SECTION 5. President and Staff
(a) The Board of Directors shall select a President who shall not be a director or an executive director or an alternate for either. The President shall be Chairman of the Board of Directors and Executive Directors, but shall have no vote except a deciding vote in case of an equal division. He may participate in meetings of the Board of Directors, but shall not vote at such meetings. The President shall cease to hold office when the Board of Directors and Executive Directors so decide.
(b) The President shall be chief of the operating staff of the Bank and shall conduct, under the direction of the Directors and Executive Directors, the ordinary business of the Bank. Subject to the general control of the Director and Executive Directors, he shall be responsible for the organization, appointment and dismissal of the officers and staff.

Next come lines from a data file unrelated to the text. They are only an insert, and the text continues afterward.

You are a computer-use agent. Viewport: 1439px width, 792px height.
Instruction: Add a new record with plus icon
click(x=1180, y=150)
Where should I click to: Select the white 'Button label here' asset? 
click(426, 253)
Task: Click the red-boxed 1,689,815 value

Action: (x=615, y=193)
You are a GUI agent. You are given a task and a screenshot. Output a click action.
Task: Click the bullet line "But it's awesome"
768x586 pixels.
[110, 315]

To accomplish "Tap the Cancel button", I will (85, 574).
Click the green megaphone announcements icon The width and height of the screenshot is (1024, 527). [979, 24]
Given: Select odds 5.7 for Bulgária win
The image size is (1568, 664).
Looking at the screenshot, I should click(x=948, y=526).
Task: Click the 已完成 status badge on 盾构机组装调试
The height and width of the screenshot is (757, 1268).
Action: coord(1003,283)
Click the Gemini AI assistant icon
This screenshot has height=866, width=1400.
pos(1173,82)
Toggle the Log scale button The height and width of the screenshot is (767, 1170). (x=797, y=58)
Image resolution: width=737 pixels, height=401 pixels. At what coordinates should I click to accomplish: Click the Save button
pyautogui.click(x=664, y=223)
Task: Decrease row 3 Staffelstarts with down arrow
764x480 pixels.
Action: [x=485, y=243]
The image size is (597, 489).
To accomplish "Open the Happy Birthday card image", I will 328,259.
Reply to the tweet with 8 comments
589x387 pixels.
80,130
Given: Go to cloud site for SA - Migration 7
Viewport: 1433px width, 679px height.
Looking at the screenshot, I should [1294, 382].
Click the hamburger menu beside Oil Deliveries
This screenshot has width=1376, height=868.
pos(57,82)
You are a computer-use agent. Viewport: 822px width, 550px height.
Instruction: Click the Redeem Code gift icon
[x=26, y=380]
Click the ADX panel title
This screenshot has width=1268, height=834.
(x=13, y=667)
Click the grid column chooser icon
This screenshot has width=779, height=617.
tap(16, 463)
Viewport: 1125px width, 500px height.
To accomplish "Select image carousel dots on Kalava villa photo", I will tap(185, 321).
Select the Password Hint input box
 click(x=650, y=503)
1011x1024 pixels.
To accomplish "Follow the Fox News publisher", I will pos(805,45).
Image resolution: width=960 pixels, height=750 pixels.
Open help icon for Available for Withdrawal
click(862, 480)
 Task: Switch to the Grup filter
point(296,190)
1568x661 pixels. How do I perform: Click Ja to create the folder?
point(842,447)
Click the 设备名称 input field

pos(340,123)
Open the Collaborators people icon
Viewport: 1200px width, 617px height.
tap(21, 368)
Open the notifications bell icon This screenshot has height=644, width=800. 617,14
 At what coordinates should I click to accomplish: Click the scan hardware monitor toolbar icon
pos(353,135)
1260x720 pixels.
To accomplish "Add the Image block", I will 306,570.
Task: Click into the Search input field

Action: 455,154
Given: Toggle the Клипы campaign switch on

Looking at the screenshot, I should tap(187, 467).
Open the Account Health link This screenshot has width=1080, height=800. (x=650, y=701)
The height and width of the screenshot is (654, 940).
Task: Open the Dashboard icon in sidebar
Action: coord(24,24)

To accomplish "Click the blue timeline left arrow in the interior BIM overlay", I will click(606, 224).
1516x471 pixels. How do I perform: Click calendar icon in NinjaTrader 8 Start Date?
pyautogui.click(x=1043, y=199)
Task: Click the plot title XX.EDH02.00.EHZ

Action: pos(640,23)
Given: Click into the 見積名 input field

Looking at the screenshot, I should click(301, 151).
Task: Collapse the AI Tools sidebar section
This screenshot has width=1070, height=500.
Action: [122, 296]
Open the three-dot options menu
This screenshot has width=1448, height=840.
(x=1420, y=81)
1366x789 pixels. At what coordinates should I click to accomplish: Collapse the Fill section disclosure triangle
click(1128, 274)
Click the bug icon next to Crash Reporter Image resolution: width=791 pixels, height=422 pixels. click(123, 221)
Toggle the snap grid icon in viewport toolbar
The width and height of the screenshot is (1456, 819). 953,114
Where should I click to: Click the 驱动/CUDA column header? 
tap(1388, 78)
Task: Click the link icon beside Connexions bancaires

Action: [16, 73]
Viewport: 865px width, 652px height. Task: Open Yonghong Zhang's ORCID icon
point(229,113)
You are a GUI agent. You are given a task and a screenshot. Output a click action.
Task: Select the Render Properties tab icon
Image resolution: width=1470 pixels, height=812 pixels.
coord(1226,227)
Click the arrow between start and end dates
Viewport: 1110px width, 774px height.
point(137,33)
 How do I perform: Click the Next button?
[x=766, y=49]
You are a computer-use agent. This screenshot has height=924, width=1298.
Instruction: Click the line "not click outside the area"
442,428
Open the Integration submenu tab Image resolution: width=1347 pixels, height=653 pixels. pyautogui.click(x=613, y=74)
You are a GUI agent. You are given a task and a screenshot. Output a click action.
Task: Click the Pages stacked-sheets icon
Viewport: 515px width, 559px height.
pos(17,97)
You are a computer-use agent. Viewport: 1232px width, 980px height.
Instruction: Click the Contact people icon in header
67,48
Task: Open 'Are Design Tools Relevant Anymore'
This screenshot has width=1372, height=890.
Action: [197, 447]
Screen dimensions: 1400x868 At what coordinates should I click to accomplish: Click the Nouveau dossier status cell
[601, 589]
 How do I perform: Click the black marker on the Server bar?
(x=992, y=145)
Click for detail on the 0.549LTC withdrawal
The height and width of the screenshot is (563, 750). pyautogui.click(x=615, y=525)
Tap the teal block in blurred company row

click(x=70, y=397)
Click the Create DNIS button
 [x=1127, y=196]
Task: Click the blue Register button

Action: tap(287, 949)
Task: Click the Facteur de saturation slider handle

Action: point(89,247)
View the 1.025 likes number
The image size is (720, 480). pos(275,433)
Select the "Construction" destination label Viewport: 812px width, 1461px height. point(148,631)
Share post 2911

(c) The President, officers and staff of the Bank, in the discharge of their offices, owe their duty entirely to the Bank and to no other authority. Each member of the Bank shall respect the international character of this duty and shall refrain from all attempts to influence any of them in the discharge of their duties.
(d) In appointing the officers and staff the President shall, subject to the paramount importance of securing the highest standards of efficiency and of technical competence, pay due regard to the importance of recruiting personnel on as wide a geographical basis as possible.
SECTION 5.1: Co-President
He will work with the consultation of the President. In absence of the President; the Co-President will work as acting President and do all the duties.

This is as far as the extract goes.